■ **Supplied material**:
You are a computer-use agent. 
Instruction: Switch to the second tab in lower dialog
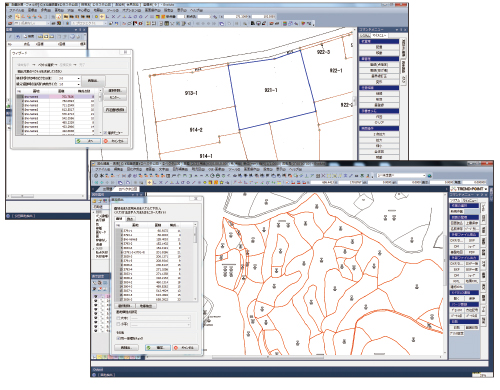click(x=130, y=219)
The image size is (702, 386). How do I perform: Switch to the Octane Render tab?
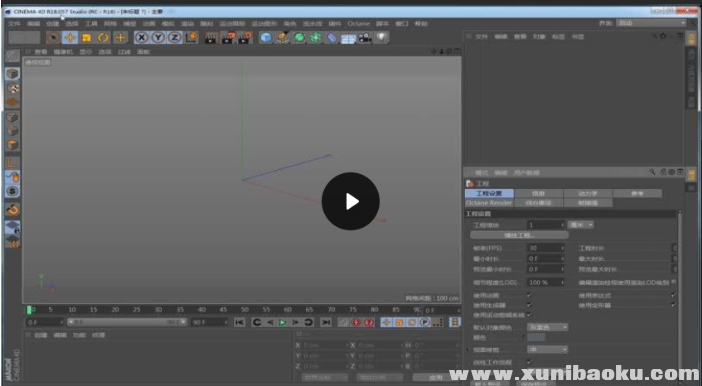tap(489, 203)

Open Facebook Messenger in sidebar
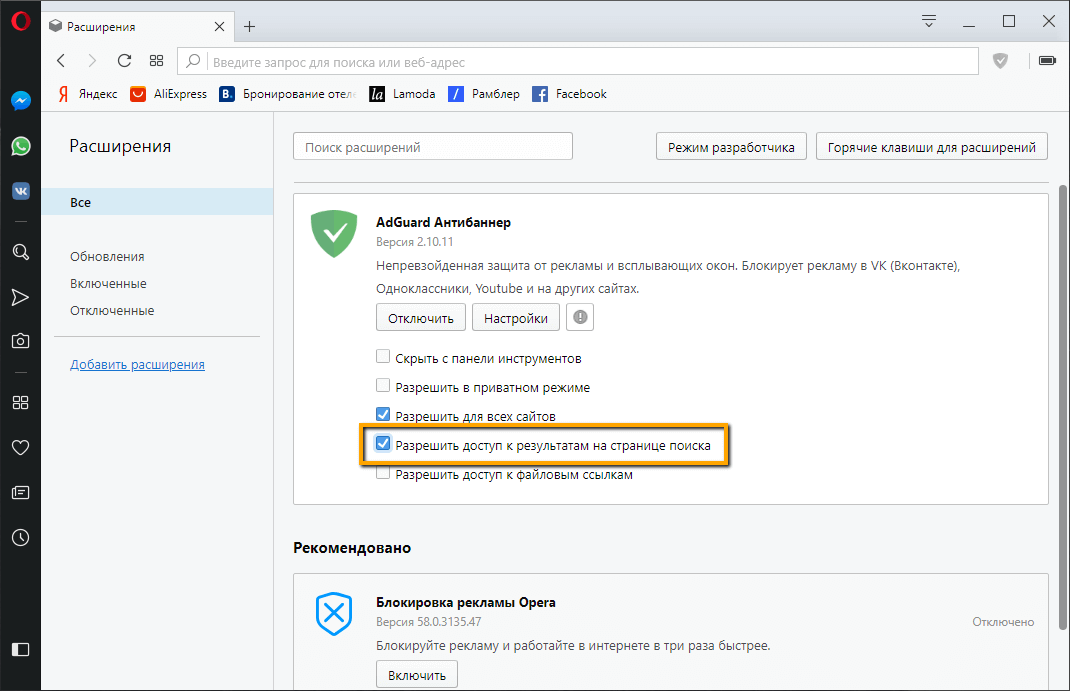coord(20,101)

■ **What to do**: Every entry, exactly as written: transcribe it, passing over any pictures.

■ **Written reply**:
You are a computer-use agent. 
Instruction: Switch to the second tab in lower dialog
click(x=130, y=219)
The image size is (702, 386). How do I perform: Switch to the Octane Render tab?
tap(489, 203)

Open Facebook Messenger in sidebar
coord(20,101)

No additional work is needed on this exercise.